* _EXCERPTED TEXT_:
However, some idea of the relative service life and behavior of different samples of the same (or closely related) metals or of protective coating-base metal combinations in marine and exposed seacoast locations can be gained by means of the salt atmosphere test, provided accumulated data from correlated field service tests and laboratory salt atmosphere tests show that such a relationship does exist, as in the case of aluminum alloys. (Such correlation tests are also necessary to show the degree of acceleration, if any, produced by the laboratory test).
The salt atmosphere test is generally considered unreliable for comparing the general corrosion resistance of different kinds of metals or coating-metal combinations, or for predicting their comparative service life. The salt atmosphere test has received its widest acceptance as a test for evaluating the uniformity (specifically, thickness and degree of porosity) of protective coatings, metallic and nonmetallic, and has served this purpose with varying amounts of success. In this connection, the test is useful for evaluating different lots of the same product, once some standard level of performance has been established. The salt atmosphere test is especially helpful as a screening test for revealing particularly inferior coatings. When used to check the porosity of metallic coatings, the test is more dependable when applied to coatings that are cathodic rather than anodic toward the basic metal.
This test can also be used to detect the presence of free iron contaminating the surface of another metal, by inspection of the corrosion products.
THERMAL SHOCK TESTING
To determine the resistance of the part to sudden exposure to extreme changes in temperature and the effect of alternate exposures to these extremes.
This test is conducted for the purpose of determining the resistance of a part to exposures at extremes of high and low temperatures, and to the shock of alternate exposures to these extremes, such as would be experienced when equipment or parts are transferred to and from heated shelters in arctic areas. These conditions may also be encountered in equipment operated non-continuously in low-temperature areas or during transportation. Although it is preferred that the specimen reach thermal stability during the exposure specified, in the interest of saving time, parts may be tested at the minimum exposure duration specified, which will not insure thermal stability but only an approach thereto.

* _TASK ITEM A_:
From the environmental testing text, translate into Spanish the sentence "This test can also be used to detect the presence of free iron contaminating the surface of another metal, by inspection of the corrosion products."
* _TASK ITEM B_:
Extend the environmental testing text, picking up right after its final sentence.

* _GIVEN DATA_:
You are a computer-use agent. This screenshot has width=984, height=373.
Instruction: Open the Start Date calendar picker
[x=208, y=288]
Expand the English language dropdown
==
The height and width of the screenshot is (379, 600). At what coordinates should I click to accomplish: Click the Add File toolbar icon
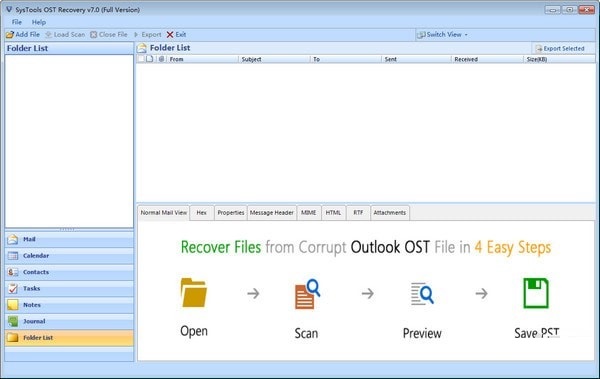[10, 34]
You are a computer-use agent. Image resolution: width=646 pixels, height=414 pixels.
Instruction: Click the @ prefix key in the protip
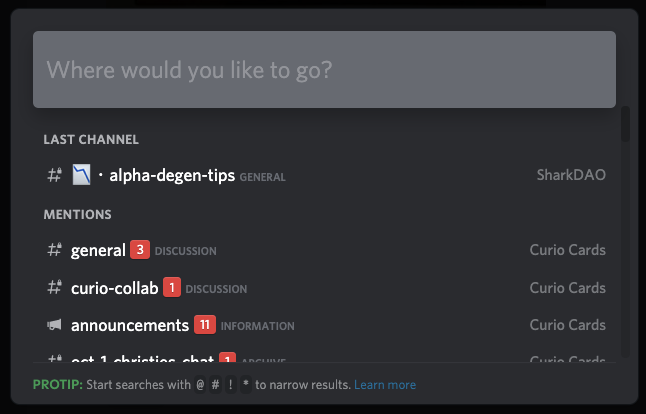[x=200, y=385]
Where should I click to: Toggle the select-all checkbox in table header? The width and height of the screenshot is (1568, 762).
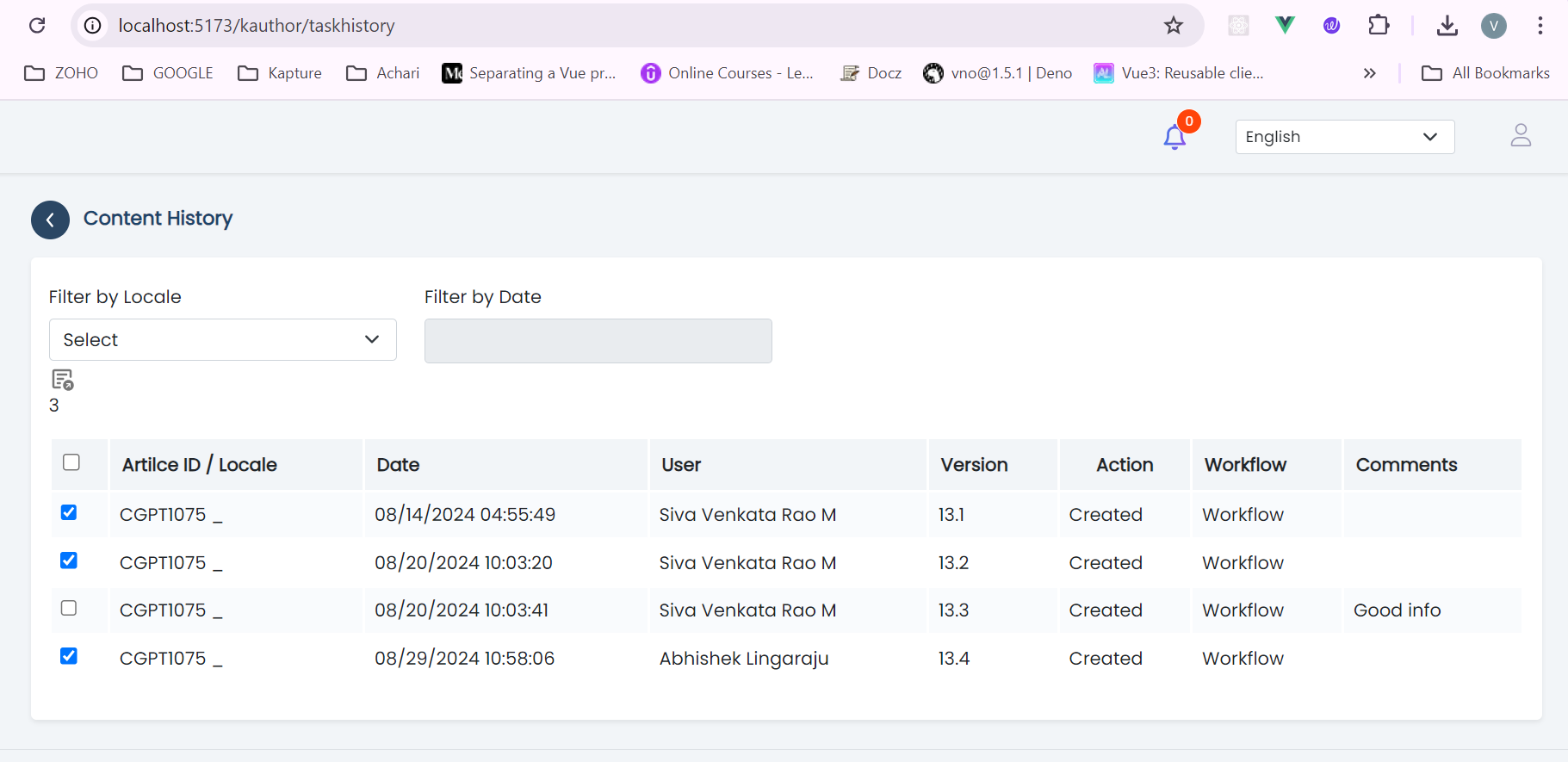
==
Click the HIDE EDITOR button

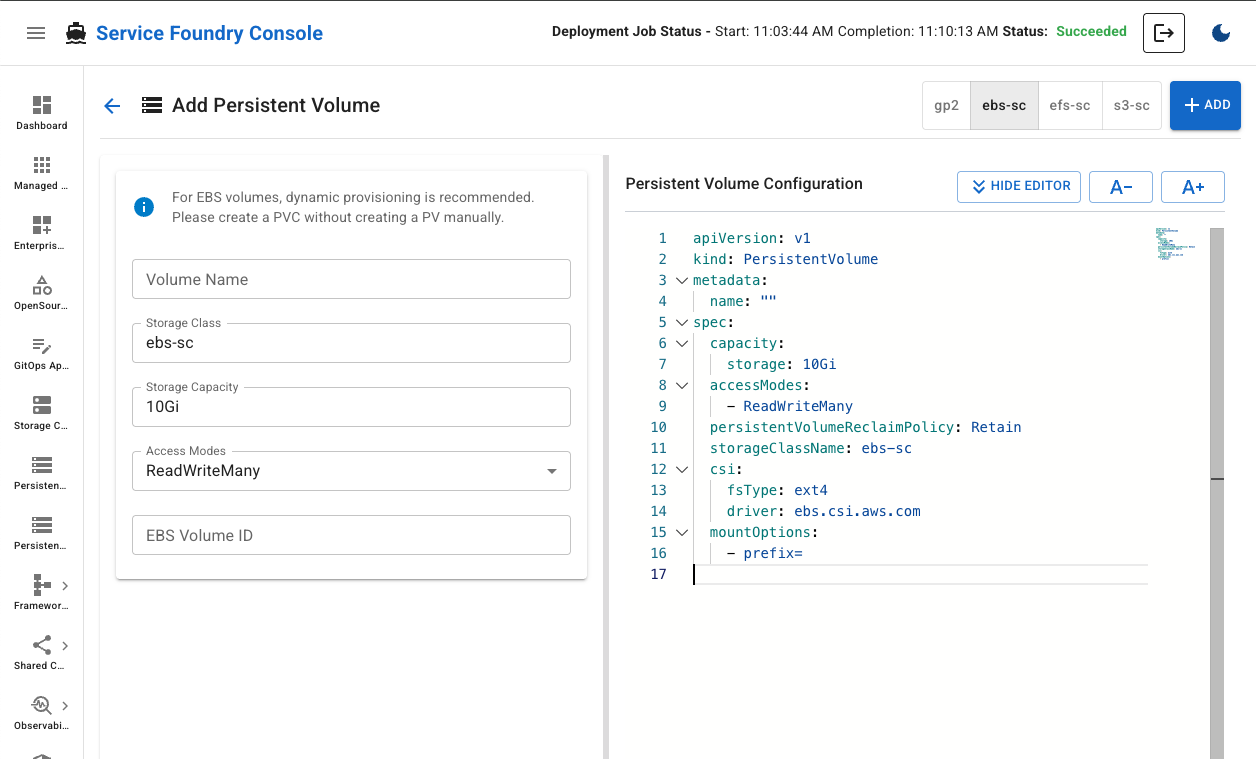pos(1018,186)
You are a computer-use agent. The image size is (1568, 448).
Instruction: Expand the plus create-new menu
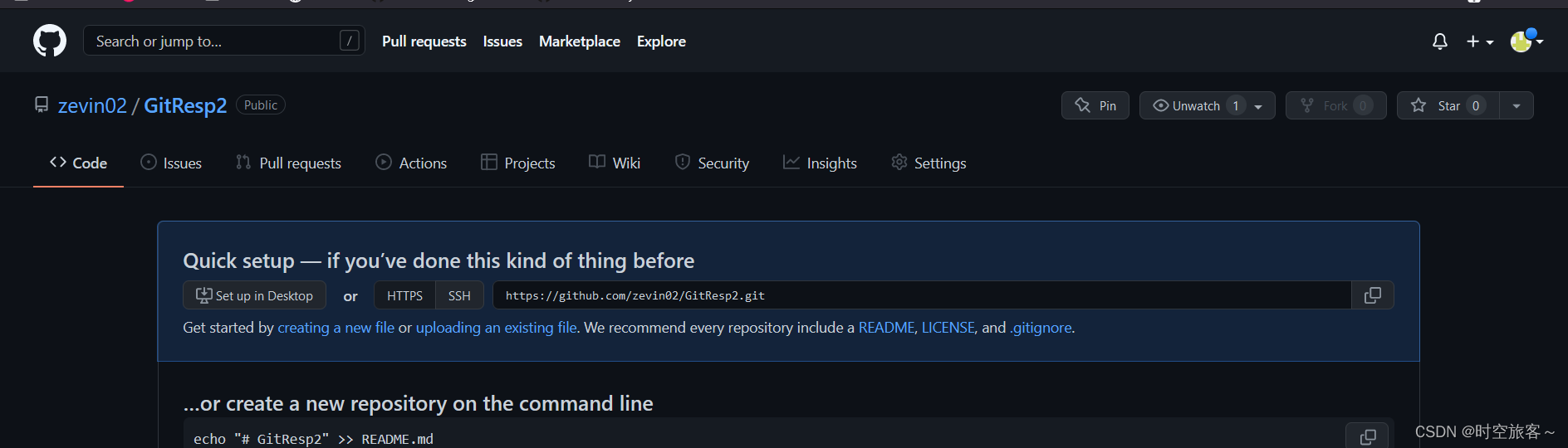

* _EXERCISE OUTPUT A_:
Esta prueba también puede utilizarse para detectar la presencia de hierro libre que contamina la superficie de otro metal, mediante la inspección de los productos de corrosión.

* _EXERCISE OUTPUT B_:
Permanent changes in operating characteristics and physical damage produced during thermal shock result principally from variations in dimensions and other physical properties. Effects of thermal shock include cracking and delamination of finishes, cracking and crazing of embedding and encapsulating compounds, opening of thermal seals and case seams, leakage of filling materials, rupturing, or cracking of hermetic seals and vacuum glass to metal seals, and changes in electrical characteristics due to mechanical displacement or rupture of conductors or of insulating materials.
Random Vibration test is conducted for the purpose of determining the ability of component parts to withstand the dynamic stress exerted by random vibration applied between upper and lower frequency limits to simulate the vibration experienced in various service field environments. Random vibration is characteristic of modern field environments produced by missiles, high-thrust jets and rocket engines. In these types of environments, the random vibration provides a more realistic test. For design purposes, however, a swept frequency sinusoidal test may yield more pertinent design information.
The high frequency vibration test is performed for the purpose of determining the effect on component parts of vibration in the frequency ranges of 10 to 500 hertz (Hz), 10 to 2,000 Hz or 10 to 3,000 Hz, as may be encountered in aircraft, missiles, and tanks. The choice of test condition severity should be based on the frequency range and the vibration amplitude dictated by the applications of the component under consideration, and the state of the component part in relation to resistance-to-vibration damage.